** Provided data **
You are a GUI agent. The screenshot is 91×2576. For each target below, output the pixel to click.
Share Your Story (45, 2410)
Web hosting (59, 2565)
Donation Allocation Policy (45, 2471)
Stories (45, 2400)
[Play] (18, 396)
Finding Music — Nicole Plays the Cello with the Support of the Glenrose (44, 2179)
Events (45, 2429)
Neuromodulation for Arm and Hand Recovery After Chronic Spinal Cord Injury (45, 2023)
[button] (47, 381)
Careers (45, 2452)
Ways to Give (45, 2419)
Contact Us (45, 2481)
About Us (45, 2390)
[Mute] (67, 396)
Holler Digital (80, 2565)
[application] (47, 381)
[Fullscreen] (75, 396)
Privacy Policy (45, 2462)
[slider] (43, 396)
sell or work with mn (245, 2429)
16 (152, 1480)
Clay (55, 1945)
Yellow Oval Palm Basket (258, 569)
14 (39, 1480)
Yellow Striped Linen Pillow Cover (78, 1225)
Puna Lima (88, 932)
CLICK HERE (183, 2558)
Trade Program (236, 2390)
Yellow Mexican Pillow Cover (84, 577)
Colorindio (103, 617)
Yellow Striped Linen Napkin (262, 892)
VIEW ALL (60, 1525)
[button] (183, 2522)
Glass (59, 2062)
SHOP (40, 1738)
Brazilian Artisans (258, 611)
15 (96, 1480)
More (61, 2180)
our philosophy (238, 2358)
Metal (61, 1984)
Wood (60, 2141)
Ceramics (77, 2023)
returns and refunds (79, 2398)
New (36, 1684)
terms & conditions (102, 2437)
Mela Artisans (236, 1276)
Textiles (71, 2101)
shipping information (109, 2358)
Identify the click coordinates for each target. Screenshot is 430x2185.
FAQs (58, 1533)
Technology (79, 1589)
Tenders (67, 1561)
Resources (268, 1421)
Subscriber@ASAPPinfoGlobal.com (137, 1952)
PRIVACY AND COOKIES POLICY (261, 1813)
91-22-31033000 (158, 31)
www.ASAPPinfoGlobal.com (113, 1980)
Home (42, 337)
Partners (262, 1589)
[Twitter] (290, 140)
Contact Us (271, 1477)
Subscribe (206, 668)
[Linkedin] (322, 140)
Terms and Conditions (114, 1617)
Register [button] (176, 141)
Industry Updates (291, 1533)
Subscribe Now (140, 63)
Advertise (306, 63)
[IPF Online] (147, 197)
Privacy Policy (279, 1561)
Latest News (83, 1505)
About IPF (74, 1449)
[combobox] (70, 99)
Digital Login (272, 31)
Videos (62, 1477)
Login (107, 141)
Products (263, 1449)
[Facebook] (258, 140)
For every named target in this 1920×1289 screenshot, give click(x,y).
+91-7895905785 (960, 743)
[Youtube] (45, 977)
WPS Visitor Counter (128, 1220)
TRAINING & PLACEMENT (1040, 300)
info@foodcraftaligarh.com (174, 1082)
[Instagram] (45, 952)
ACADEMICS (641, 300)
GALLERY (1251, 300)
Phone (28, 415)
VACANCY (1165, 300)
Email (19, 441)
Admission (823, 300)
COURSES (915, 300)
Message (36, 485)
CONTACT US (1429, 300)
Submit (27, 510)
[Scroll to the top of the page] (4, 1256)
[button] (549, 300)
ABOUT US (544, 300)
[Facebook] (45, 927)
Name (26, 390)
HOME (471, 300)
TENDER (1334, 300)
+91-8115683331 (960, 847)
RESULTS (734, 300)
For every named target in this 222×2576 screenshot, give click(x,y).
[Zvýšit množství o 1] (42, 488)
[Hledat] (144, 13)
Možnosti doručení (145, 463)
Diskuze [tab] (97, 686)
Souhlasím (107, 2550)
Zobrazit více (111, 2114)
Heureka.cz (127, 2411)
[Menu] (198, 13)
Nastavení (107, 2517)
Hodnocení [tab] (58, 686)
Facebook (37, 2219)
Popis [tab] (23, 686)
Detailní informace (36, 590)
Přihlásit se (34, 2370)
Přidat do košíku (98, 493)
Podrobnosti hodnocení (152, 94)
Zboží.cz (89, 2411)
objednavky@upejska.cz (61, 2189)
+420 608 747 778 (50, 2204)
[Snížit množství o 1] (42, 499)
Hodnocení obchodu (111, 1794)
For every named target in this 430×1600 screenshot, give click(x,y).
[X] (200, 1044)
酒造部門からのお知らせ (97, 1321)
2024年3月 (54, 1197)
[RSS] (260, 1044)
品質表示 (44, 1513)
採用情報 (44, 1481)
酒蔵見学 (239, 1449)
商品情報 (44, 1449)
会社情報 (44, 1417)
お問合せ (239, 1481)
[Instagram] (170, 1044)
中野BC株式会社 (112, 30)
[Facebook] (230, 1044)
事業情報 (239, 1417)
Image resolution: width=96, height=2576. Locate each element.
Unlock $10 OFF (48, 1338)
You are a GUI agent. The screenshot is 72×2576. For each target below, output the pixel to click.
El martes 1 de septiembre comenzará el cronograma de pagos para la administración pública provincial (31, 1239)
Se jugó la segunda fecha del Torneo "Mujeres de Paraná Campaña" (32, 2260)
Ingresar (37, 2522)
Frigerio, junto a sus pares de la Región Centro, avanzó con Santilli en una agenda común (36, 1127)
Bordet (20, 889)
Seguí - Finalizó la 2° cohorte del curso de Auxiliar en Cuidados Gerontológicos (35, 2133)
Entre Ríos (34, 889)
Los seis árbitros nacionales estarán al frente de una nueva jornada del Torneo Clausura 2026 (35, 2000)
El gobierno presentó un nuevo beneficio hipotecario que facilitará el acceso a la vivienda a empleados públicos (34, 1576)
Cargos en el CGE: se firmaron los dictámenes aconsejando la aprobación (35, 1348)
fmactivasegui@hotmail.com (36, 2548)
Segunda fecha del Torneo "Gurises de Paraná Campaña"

** Aim of the task **
Set down the whole listing exactly.

** Answer space **
You are a GUI agent. The screenshot is 91×2576. For each target below, output the pixel to click.
Share Your Story (45, 2410)
Web hosting (59, 2565)
Donation Allocation Policy (45, 2471)
Stories (45, 2400)
[Play] (18, 396)
Finding Music — Nicole Plays the Cello with the Support of the Glenrose (44, 2179)
Events (45, 2429)
Neuromodulation for Arm and Hand Recovery After Chronic Spinal Cord Injury (45, 2023)
[button] (47, 381)
Careers (45, 2452)
Ways to Give (45, 2419)
Contact Us (45, 2481)
About Us (45, 2390)
[Mute] (67, 396)
Holler Digital (80, 2565)
[application] (47, 381)
[Fullscreen] (75, 396)
Privacy Policy (45, 2462)
[slider] (43, 396)
sell or work with mn (245, 2429)
16 (152, 1480)
Clay (55, 1945)
Yellow Oval Palm Basket (258, 569)
14 (39, 1480)
Yellow Striped Linen Pillow Cover (78, 1225)
Puna Lima (88, 932)
CLICK HERE (183, 2558)
Trade Program (236, 2390)
Yellow Mexican Pillow Cover (84, 577)
Colorindio (103, 617)
Yellow Striped Linen Napkin (262, 892)
VIEW ALL (60, 1525)
[button] (183, 2522)
Glass (59, 2062)
SHOP (40, 1738)
Brazilian Artisans (258, 611)
15 (96, 1480)
More (61, 2180)
our philosophy (238, 2358)
Metal (61, 1984)
Wood (60, 2141)
Ceramics (77, 2023)
returns and refunds (79, 2398)
New (36, 1684)
terms & conditions (102, 2437)
Mela Artisans (236, 1276)
Textiles (71, 2101)
shipping information (109, 2358)
Identify the click coordinates for each target. Screenshot is 430x2185.
FAQs (58, 1533)
Technology (79, 1589)
Tenders (67, 1561)
Resources (268, 1421)
Subscriber@ASAPPinfoGlobal.com (137, 1952)
PRIVACY AND COOKIES POLICY (261, 1813)
91-22-31033000 (158, 31)
www.ASAPPinfoGlobal.com (113, 1980)
Home (42, 337)
Partners (262, 1589)
[Twitter] (290, 140)
Contact Us (271, 1477)
Subscribe (206, 668)
[Linkedin] (322, 140)
Terms and Conditions (114, 1617)
Register [button] (176, 141)
Industry Updates (291, 1533)
Subscribe Now (140, 63)
Advertise (306, 63)
[IPF Online] (147, 197)
Privacy Policy (279, 1561)
Latest News (83, 1505)
About IPF (74, 1449)
[combobox] (70, 99)
Digital Login (272, 31)
Videos (62, 1477)
Login (107, 141)
Products (263, 1449)
[Facebook] (258, 140)
For every named target in this 1920×1289 screenshot, give click(x,y).
+91-7895905785 (960, 743)
[Youtube] (45, 977)
WPS Visitor Counter (128, 1220)
TRAINING & PLACEMENT (1040, 300)
info@foodcraftaligarh.com (174, 1082)
[Instagram] (45, 952)
ACADEMICS (641, 300)
GALLERY (1251, 300)
Phone (28, 415)
VACANCY (1165, 300)
Email (19, 441)
Admission (823, 300)
COURSES (915, 300)
Message (36, 485)
CONTACT US (1429, 300)
Submit (27, 510)
[Scroll to the top of the page] (4, 1256)
[button] (549, 300)
ABOUT US (544, 300)
[Facebook] (45, 927)
Name (26, 390)
HOME (471, 300)
TENDER (1334, 300)
+91-8115683331 (960, 847)
RESULTS (734, 300)
For every named target in this 222×2576 screenshot, give click(x,y).
[Zvýšit množství o 1] (42, 488)
[Hledat] (144, 13)
Možnosti doručení (145, 463)
Diskuze [tab] (97, 686)
Souhlasím (107, 2550)
Zobrazit více (111, 2114)
Heureka.cz (127, 2411)
[Menu] (198, 13)
Nastavení (107, 2517)
Hodnocení [tab] (58, 686)
Facebook (37, 2219)
Popis [tab] (23, 686)
Detailní informace (36, 590)
Přihlásit se (34, 2370)
Přidat do košíku (98, 493)
Podrobnosti hodnocení (152, 94)
Zboží.cz (89, 2411)
objednavky@upejska.cz (61, 2189)
+420 608 747 778 (50, 2204)
[Snížit množství o 1] (42, 499)
Hodnocení obchodu (111, 1794)
For every named target in this 430×1600 screenshot, give click(x,y).
[X] (200, 1044)
酒造部門からのお知らせ (97, 1321)
2024年3月 (54, 1197)
[RSS] (260, 1044)
品質表示 (44, 1513)
採用情報 (44, 1481)
酒蔵見学 (239, 1449)
商品情報 (44, 1449)
会社情報 (44, 1417)
お問合せ (239, 1481)
[Instagram] (170, 1044)
中野BC株式会社 (112, 30)
[Facebook] (230, 1044)
事業情報 (239, 1417)
Image resolution: width=96, height=2576. Locate each element.
Unlock $10 OFF (48, 1338)
You are a GUI agent. The screenshot is 72×2576. For each target below, output the pixel to click.
El martes 1 de septiembre comenzará el cronograma de pagos para la administración pública provincial (31, 1239)
Se jugó la segunda fecha del Torneo "Mujeres de Paraná Campaña" (32, 2260)
Ingresar (37, 2522)
Frigerio, junto a sus pares de la Región Centro, avanzó con Santilli en una agenda común (36, 1127)
Bordet (20, 889)
Seguí - Finalizó la 2° cohorte del curso de Auxiliar en Cuidados Gerontológicos (35, 2133)
Entre Ríos (34, 889)
Los seis árbitros nacionales estarán al frente de una nueva jornada del Torneo Clausura 2026 (35, 2000)
El gobierno presentó un nuevo beneficio hipotecario que facilitará el acceso a la vivienda a empleados públicos (34, 1576)
Cargos en el CGE: se firmaron los dictámenes aconsejando la aprobación (35, 1348)
fmactivasegui@hotmail.com (36, 2548)
Segunda fecha del Torneo "Gurises de Paraná Campaña"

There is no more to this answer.